Sitting at home feeling sick and bored three months into aggressive chemotherapy, Jacob Purcell looked in the mirror and decided to give his brain cancer a name.
With a dark sense of humour, and newfound fondness for cancer jokes, he decided to call it "Millon" - a posh pronunciation for his melon, where doctors found a tennis ball sized tumour last September.
"He's a fancy motherf---er, my cancer," Mr Purcell said.
"I walked into the bathroom that day, and looked at myself and I went, 'oh really?'. I decided I was going to give him a name and have a chat to him every day.
"I said, it's not 'mate, go away', like you can stay in there, just don't do anything, just sit there, we can have lots of years together."
A year ago, the 28-year-old Dapto man was given 12-to-18 months to live after being diagnosed with a rare, fast-growing brain cancer - a Grade 4 astrocytoma also known as glioblastoma - which is almost always fatal.
Desperate to make the most of the months he had - and eke out as much time as possible - he and his then-fiance Maddi have seized every opportunity.
"We've done stacks. Lots of fun stuff," Mr Purcell said.
They got married in November, where Maddi got up in front of family and friends and shaved her head in her wedding dress to show Jacob that he wasn't doing this alone.
"Jacob made a comment that he felt like people always looked at him and knew he had cancer, and his scar was fairly prominent," he said.
"I told him he wasn't going to do this himself, so I just did it, and said 'now they can stare at both of us'."
Since then, they honeymooned in Port Douglas, took their four-year-old daughter Lulu to see snow for the first time, joined their loved ones on camping trips throughout the South Coast and have just returned from Uluru where they marked a year since Jacob's diagnosis.
Maddi is pregnant again, with a baby brother for Lulu due in December, and Jacob's cancer is in a holding pattern - not gone, but stable - after he took part in a new medical trial for glioblastoma patients.
"It will never be classed as cured or in remission, but the last scan showed there is no blood flow going to where the tumour was previously, or where there are little bits left," Ms Purcell said.
"It's not getting any bigger and it has shrunk in size, so we just say it's sleeping. We're kind of at a standstill."
Mr Purcell remains determined that he will negotiate to have as much time as possible with his new friend Millon, and will continue making the most out of life in the meantime.
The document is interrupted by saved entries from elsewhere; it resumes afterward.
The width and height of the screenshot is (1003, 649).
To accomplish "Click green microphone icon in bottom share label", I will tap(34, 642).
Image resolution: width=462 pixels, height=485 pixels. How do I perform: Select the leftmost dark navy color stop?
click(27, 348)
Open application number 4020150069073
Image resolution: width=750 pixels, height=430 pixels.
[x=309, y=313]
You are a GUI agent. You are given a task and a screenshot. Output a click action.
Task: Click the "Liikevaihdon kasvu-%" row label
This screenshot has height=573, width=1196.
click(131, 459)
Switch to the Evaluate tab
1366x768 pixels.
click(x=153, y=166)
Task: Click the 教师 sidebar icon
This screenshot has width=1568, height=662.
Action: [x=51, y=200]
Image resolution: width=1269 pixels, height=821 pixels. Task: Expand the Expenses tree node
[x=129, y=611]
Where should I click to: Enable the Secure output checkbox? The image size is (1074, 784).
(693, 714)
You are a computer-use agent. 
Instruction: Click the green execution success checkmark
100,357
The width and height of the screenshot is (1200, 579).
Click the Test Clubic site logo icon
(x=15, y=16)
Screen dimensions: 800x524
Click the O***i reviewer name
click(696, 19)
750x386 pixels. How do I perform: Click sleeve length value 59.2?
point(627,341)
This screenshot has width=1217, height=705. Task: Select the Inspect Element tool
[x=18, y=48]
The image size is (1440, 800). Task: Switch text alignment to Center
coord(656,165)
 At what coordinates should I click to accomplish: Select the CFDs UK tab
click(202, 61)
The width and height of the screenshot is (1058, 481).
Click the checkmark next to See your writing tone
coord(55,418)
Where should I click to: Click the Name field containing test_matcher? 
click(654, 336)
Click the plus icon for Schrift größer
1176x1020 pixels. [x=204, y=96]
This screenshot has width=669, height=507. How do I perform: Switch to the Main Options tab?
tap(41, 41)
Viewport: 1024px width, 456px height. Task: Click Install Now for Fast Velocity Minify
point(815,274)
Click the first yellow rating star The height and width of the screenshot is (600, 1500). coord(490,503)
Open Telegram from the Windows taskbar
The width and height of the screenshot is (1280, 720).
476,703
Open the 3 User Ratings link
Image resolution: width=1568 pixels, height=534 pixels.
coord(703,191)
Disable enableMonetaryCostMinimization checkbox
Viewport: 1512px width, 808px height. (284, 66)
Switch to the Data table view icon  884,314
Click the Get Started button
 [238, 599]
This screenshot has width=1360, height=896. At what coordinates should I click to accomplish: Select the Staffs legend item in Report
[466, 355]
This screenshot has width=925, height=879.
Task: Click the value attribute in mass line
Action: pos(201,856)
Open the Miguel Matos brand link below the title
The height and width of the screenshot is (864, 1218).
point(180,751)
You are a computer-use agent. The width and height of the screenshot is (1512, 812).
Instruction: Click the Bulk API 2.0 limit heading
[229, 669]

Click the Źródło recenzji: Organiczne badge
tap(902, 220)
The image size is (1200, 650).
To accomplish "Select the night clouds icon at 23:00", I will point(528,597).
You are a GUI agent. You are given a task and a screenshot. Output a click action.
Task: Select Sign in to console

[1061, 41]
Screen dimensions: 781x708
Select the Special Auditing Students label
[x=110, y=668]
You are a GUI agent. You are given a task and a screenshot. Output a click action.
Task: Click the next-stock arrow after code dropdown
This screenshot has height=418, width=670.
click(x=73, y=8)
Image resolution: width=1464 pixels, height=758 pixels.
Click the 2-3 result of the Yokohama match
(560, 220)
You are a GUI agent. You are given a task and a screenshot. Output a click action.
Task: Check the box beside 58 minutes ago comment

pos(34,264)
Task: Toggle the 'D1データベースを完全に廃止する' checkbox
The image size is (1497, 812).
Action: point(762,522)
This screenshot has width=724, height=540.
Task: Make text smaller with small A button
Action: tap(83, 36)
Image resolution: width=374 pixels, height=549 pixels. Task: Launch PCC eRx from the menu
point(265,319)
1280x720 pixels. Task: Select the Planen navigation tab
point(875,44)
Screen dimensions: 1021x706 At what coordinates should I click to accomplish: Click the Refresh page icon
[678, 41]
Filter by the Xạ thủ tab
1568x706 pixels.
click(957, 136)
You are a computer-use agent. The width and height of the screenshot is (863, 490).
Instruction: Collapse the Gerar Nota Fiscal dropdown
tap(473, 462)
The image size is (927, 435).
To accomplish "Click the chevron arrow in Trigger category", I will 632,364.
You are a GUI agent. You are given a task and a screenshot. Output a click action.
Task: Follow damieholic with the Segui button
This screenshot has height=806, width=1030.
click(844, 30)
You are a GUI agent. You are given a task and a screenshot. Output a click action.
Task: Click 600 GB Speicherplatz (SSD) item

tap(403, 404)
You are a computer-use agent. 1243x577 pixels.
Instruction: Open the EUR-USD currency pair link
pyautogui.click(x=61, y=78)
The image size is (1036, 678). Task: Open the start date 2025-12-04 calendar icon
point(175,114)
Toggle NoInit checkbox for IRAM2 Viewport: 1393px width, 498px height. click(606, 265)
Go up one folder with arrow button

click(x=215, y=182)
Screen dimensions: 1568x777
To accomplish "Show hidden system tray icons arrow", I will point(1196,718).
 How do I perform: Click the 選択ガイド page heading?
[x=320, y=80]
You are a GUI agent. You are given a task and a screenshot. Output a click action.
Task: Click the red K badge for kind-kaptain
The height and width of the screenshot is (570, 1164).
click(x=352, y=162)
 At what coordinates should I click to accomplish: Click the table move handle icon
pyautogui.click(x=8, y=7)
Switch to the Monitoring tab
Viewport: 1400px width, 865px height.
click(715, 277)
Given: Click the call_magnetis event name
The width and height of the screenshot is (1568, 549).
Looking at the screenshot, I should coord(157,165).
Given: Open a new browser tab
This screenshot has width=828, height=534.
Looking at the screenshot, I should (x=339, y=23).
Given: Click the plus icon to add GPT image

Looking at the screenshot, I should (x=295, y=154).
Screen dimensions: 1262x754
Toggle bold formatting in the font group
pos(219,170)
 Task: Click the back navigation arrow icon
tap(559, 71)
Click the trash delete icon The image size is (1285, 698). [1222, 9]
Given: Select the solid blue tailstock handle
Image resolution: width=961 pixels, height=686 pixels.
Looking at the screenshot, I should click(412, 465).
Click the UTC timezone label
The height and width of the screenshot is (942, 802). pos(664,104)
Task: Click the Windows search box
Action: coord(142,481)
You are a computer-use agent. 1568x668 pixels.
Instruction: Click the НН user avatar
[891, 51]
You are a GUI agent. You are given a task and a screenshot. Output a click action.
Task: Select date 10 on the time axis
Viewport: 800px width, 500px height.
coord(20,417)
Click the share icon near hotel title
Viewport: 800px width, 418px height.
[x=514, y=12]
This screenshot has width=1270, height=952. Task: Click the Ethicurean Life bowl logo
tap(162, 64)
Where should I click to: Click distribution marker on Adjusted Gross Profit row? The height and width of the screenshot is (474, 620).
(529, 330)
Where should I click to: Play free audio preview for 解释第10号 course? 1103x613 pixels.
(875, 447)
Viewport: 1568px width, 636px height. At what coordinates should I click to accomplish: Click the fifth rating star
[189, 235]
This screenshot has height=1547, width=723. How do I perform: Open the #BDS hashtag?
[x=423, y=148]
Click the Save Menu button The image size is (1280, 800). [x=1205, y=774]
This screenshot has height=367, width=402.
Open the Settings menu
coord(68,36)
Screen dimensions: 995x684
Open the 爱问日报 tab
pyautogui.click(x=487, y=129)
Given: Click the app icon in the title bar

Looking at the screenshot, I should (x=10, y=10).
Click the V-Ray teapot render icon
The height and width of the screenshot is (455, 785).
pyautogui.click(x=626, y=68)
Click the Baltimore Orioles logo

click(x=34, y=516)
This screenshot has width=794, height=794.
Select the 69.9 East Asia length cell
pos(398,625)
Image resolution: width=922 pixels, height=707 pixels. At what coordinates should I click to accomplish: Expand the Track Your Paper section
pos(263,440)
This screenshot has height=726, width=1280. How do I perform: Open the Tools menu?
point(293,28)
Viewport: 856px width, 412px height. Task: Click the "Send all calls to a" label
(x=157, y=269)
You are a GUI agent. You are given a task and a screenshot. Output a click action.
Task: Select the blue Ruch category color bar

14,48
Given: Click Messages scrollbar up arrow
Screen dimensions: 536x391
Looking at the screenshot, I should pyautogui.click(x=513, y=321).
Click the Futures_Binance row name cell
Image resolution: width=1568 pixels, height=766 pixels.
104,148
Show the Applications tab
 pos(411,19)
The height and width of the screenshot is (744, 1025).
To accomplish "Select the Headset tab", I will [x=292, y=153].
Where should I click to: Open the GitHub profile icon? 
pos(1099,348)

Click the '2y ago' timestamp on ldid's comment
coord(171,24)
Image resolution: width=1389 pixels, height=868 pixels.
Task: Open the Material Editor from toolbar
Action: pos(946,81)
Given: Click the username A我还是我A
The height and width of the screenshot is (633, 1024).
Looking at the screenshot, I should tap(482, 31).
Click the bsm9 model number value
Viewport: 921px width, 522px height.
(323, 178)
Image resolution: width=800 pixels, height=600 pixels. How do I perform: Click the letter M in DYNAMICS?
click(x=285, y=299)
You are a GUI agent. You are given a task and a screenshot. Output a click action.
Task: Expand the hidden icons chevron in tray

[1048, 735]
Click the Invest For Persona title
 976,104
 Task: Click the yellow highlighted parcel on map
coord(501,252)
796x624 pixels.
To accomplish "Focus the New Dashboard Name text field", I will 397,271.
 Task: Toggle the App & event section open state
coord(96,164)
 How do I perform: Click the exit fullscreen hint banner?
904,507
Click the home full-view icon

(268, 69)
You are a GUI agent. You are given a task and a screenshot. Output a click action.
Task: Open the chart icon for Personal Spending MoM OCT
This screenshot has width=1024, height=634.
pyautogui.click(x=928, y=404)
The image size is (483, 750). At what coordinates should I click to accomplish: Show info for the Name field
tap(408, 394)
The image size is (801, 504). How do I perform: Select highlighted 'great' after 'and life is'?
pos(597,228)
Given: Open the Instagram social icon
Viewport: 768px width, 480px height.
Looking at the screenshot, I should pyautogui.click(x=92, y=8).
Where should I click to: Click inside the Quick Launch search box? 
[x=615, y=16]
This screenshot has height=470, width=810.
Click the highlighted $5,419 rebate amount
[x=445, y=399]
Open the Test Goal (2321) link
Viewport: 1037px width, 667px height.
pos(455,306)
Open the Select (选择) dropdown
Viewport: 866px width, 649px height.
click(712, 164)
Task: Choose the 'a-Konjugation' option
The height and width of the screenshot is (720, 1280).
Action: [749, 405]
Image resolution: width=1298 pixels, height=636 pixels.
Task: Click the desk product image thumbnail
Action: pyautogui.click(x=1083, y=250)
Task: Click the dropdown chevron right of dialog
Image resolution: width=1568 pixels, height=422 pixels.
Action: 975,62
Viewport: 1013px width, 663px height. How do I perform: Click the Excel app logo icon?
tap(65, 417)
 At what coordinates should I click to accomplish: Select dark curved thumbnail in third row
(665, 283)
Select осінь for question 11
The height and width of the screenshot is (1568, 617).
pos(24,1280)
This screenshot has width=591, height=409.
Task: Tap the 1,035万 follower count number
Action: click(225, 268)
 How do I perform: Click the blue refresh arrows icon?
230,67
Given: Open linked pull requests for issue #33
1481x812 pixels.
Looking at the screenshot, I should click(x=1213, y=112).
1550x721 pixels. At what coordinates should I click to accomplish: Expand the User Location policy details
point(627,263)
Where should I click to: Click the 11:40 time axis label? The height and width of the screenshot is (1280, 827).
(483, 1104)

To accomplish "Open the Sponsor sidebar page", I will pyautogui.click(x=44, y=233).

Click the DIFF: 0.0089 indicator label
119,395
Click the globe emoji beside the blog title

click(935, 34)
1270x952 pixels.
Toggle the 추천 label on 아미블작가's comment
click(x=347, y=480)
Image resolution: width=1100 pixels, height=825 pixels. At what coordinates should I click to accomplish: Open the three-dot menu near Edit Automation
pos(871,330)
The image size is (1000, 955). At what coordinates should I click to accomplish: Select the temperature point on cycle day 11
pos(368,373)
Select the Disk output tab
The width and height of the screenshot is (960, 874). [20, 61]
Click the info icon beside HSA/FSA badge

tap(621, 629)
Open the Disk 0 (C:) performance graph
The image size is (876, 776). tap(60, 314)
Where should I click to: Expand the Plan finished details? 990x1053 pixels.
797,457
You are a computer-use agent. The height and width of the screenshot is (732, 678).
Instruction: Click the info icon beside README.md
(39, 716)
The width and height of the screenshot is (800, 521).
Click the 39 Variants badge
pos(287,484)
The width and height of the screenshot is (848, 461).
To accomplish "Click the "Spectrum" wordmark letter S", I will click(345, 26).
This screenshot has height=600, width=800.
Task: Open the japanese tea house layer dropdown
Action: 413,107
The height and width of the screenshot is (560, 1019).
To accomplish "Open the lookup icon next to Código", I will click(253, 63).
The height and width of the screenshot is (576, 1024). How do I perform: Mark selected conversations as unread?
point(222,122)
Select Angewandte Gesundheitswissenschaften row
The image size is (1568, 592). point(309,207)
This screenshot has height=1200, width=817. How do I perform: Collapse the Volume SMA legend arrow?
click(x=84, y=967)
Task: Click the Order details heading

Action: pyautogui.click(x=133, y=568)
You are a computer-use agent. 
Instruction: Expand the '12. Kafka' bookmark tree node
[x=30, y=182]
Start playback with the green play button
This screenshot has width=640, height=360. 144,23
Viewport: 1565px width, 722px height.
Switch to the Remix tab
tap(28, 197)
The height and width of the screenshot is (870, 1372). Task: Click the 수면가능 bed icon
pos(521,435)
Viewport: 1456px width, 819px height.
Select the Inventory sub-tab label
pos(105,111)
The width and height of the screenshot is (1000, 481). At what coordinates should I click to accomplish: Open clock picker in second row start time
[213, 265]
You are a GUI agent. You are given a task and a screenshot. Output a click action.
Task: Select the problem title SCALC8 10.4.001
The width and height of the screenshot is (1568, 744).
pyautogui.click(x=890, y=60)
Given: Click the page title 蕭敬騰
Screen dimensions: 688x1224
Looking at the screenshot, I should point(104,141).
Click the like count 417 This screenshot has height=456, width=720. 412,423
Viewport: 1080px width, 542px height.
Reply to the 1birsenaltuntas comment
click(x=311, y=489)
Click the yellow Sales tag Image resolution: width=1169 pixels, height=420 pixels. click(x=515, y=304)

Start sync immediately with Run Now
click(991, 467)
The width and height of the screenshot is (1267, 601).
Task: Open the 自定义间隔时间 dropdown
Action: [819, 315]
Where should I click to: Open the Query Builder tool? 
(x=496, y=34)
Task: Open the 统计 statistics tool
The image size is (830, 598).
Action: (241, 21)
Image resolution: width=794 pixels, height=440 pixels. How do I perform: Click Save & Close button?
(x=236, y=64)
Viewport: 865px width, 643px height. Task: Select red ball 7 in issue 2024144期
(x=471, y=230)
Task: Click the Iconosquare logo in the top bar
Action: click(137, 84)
On October 22, he and his family will join an expected 400 people at the seventh Illawarra Walk 4 Brain Cancer at Beaton Park, to raise money for research into little known cancers like his.
The couple attended the walk last year, in the early days of his diagnosis, and found hope as well as other people who could relate to what they were going through.
"We're not medical professionals, so we can't contribute to research but if we can raise money so people can keep working and fighting for other people with cancer, then we can help," Ms Purcell said.
The event runs from 9am, with the walk expected to kick off at 10am. There will also be raffles, entertainment, a jumping castle, face painting and food trucks.